Interpretive Summary: Physiological response of weaned piglets to two transport durations observed in a Canadian commercial setting
By: Dr. Emily Taylor
Multi-site pig production is a standard industry practice, though it risks stressing animals during transportation. Most data involving transportation effects was done in market hogs, and the current Canadian transport regulations weigh heavily on these studies' information. Unfortunately, there is minimal data describing the impact duration on weaned piglet welfare.
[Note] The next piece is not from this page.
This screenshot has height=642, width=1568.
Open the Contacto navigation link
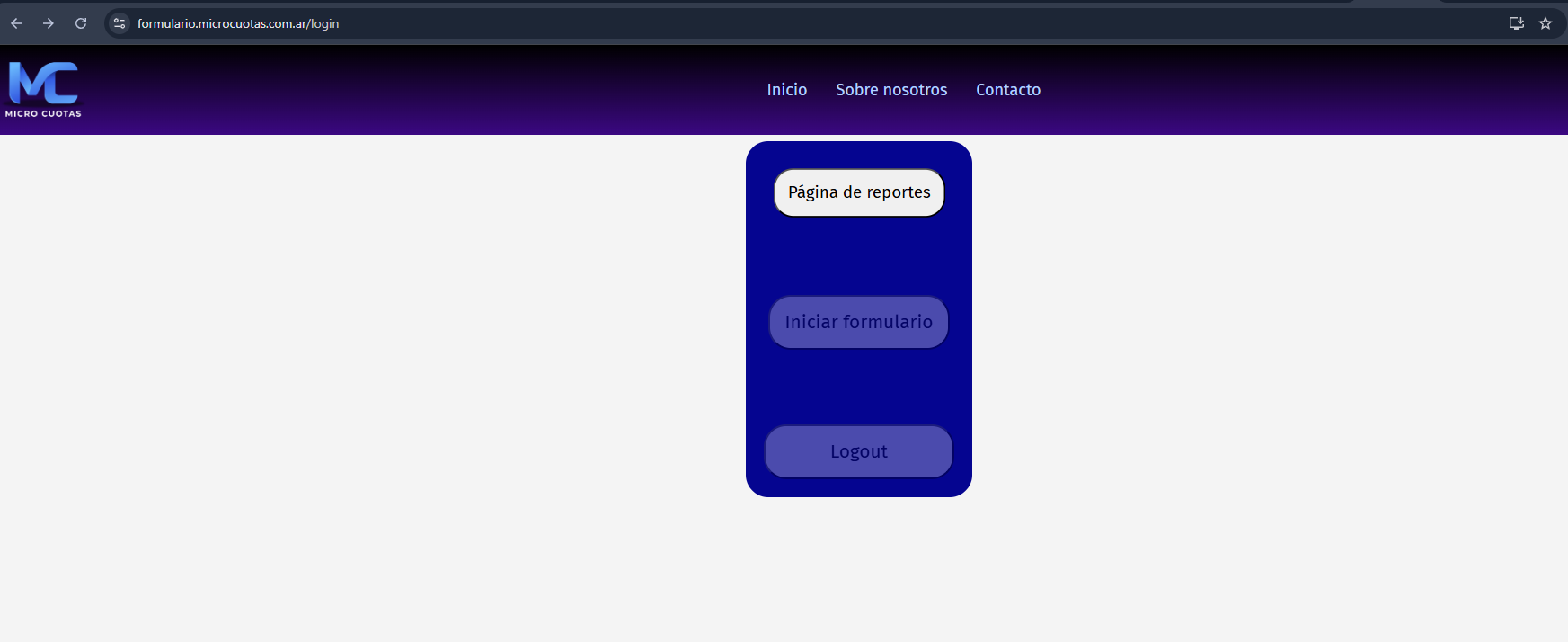(1008, 90)
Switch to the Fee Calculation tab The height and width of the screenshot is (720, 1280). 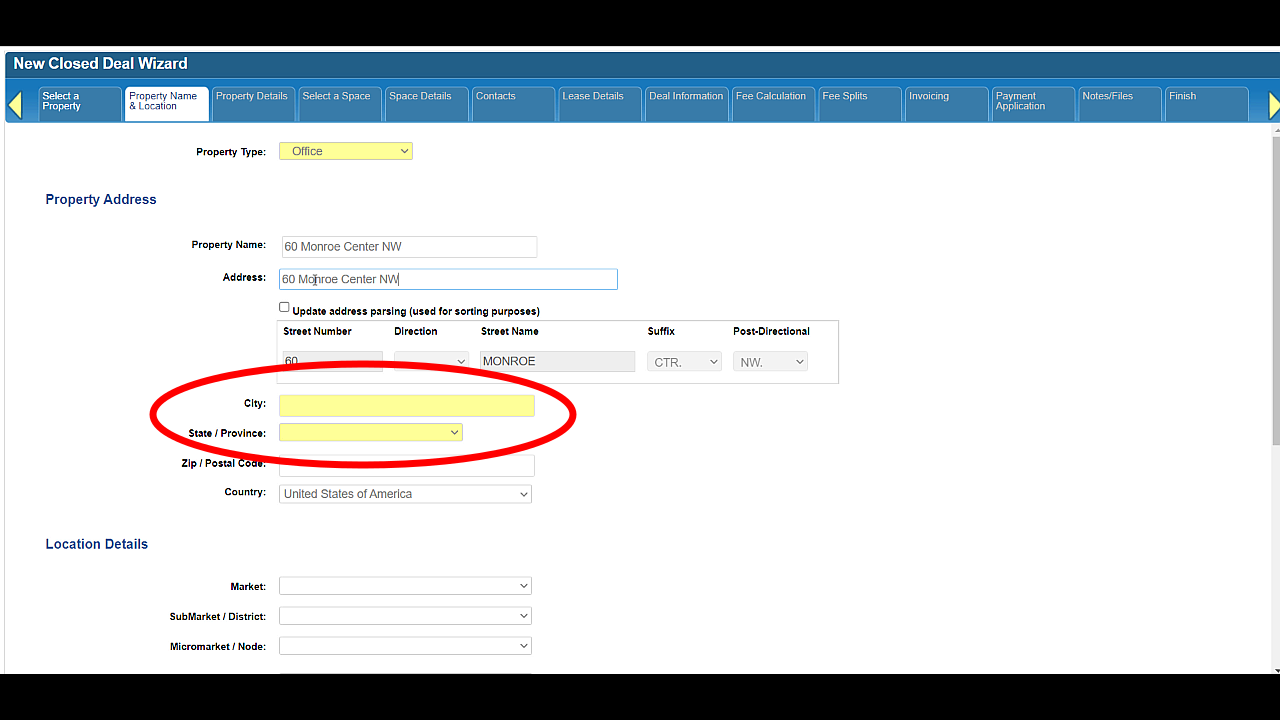coord(772,104)
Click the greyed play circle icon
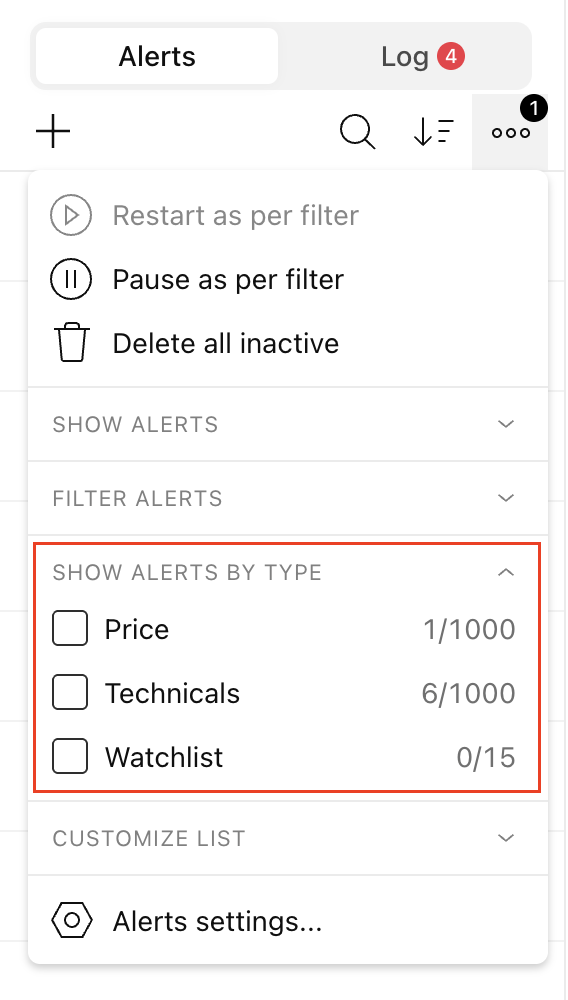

Therefore, additional data on the response of weaned piglets to transport are needed for age-specific evidence-based recommendations.
The objective of the current study was to describe and compare mortality, injury, weight change, hematological or biochemical changes in hydration, muscle injury, and stress response of weaned piglets undergoing short duration (SD; <3h), or long duration (LD, >30h) transport events. Mortality was low during both transport events and did not associate with a given transport duration. All lameness cases were identified as mild in severity, though lesions on ears and skin were more prevalent after transport. Authors suggest that this may have been related to mixing aggression associated with weaning rather than transport alone.
There was a numeric decrease in weights of piglets undergoing LD transport than SD transport, though not significant. Following transport, LD piglets had increased hematocrit levels, and authors suggest this being from an increase in body water losses. Greater levels of muscle injury were seen in SD piglets when compared to LD piglets. More specifically, elevated aspartate aminotransferase and creatine kinase were seen; however, these parameters were within normal ranges. Cortisol and neutrophil to lymphocyte ratios, indicating a physiological stressor, were elevated in SD piglets.
In conclusion, this study demonstrates that both short and long-term transport can result in physiological changes of weaned pigs. Authors suggest investigating transport duration under different environmental conditions as a valuable next step.
This article is available in the Journal of Animal Science.